- PROBLEM REQUIREMENTS
Filter the listing for lines containing "Negeri".

- MATERIAL SUPPLIED
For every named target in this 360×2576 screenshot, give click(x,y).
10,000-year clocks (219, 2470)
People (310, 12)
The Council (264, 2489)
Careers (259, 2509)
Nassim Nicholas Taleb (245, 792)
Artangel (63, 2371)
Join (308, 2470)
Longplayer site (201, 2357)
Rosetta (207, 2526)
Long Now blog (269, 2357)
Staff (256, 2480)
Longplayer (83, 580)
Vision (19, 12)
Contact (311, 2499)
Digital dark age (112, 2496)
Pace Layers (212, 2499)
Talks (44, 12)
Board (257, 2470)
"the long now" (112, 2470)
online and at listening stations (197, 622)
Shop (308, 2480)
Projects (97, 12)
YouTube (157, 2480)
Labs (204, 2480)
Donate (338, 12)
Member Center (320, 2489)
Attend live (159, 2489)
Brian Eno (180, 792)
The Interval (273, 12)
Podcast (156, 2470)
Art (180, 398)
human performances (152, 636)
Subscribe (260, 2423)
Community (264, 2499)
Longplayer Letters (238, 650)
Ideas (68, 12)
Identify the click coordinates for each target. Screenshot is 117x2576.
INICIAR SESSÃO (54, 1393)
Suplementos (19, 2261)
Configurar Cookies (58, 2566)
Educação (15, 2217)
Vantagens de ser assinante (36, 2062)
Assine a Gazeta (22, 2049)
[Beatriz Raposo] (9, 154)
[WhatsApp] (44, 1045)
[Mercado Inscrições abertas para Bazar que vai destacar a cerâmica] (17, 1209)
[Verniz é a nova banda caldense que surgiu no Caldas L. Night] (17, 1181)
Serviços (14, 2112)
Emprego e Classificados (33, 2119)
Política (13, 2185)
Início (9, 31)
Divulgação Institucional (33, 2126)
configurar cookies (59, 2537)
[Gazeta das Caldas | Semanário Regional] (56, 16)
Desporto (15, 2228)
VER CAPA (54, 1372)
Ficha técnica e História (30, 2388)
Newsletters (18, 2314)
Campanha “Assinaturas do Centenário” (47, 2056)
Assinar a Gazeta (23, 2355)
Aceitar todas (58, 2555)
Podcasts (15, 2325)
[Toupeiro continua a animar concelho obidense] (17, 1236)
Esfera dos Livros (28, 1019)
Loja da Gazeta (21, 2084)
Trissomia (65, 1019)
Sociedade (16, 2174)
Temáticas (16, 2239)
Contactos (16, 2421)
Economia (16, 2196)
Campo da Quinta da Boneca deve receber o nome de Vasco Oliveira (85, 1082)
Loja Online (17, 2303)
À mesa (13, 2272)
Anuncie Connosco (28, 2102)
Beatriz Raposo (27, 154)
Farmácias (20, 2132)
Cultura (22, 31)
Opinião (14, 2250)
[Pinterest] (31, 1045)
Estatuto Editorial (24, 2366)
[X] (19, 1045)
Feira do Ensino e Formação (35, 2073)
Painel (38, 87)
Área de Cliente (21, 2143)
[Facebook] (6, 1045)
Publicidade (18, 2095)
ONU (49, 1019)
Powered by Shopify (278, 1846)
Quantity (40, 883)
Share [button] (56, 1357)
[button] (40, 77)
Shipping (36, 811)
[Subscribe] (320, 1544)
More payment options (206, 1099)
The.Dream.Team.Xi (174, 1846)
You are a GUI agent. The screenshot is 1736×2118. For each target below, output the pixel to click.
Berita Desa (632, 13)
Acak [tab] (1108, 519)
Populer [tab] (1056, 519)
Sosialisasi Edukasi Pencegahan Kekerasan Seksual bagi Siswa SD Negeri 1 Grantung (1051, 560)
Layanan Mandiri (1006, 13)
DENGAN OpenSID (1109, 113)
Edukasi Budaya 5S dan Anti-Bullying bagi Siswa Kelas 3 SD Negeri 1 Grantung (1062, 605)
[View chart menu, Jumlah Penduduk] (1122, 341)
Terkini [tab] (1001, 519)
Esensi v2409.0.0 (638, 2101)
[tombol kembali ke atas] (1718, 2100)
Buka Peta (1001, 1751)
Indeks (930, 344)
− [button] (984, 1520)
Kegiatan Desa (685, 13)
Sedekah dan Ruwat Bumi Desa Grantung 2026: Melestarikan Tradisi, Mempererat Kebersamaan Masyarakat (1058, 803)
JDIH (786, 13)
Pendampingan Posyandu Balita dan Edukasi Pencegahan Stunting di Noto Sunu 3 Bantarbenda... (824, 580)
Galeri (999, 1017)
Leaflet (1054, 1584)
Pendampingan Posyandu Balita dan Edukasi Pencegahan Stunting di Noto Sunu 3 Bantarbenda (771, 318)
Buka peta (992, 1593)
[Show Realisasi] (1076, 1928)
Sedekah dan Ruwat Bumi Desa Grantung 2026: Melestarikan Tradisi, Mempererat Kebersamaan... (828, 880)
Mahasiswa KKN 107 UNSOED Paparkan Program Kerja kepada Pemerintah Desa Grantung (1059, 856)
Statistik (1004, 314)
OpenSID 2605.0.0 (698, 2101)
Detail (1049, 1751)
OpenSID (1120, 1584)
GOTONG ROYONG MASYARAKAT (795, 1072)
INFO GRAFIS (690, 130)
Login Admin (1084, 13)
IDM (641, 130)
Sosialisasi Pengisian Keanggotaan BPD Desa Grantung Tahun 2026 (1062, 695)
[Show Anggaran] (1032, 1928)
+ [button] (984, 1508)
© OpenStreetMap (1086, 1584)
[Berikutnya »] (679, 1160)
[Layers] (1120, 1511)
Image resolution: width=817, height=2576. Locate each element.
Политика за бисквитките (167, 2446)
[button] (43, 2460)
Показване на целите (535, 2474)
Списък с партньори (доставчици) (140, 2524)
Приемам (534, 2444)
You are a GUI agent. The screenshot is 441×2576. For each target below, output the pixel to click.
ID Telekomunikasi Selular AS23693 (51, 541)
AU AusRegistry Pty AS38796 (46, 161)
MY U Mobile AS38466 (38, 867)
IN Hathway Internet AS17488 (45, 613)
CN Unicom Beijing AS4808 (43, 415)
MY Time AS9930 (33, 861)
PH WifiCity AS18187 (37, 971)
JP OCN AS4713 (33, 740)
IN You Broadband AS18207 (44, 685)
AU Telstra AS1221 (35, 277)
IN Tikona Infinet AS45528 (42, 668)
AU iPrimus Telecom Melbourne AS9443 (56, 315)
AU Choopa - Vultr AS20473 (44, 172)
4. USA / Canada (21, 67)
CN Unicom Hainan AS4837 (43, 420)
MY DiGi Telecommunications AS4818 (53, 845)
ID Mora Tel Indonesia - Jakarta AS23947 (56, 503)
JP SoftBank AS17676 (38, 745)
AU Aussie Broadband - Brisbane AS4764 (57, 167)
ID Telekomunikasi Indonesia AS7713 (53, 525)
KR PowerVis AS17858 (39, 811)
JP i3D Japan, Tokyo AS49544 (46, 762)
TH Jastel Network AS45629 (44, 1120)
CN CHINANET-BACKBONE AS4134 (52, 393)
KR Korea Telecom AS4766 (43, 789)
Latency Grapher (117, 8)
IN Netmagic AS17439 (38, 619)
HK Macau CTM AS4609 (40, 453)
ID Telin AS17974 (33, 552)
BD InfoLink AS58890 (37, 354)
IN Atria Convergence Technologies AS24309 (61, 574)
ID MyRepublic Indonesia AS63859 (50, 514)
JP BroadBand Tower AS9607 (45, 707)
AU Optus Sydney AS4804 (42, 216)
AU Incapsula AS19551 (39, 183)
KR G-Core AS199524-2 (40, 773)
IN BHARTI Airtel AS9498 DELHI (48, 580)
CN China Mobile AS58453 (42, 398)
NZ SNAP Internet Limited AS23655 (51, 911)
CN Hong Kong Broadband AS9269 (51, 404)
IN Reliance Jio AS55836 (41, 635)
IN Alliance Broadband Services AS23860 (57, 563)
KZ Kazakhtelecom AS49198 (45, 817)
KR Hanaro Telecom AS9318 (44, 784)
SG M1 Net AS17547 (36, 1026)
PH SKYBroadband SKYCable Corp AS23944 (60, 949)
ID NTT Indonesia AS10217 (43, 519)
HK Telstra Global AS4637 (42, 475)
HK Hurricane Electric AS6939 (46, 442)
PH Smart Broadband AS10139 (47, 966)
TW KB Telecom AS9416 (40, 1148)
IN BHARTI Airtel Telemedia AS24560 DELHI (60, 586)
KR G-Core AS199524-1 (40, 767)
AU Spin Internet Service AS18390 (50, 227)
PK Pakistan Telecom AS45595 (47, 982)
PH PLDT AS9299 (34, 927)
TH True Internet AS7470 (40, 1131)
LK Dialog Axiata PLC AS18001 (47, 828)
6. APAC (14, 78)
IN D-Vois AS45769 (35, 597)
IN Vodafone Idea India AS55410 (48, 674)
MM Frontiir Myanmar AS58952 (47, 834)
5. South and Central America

- WRITTEN SOLUTION
Sosialisasi Edukasi Pencegahan Kekerasan Seksual bagi Siswa SD Negeri 1 Grantung (1051, 560)
Edukasi Budaya 5S dan Anti-Bullying bagi Siswa Kelas 3 SD Negeri 1 Grantung (1062, 605)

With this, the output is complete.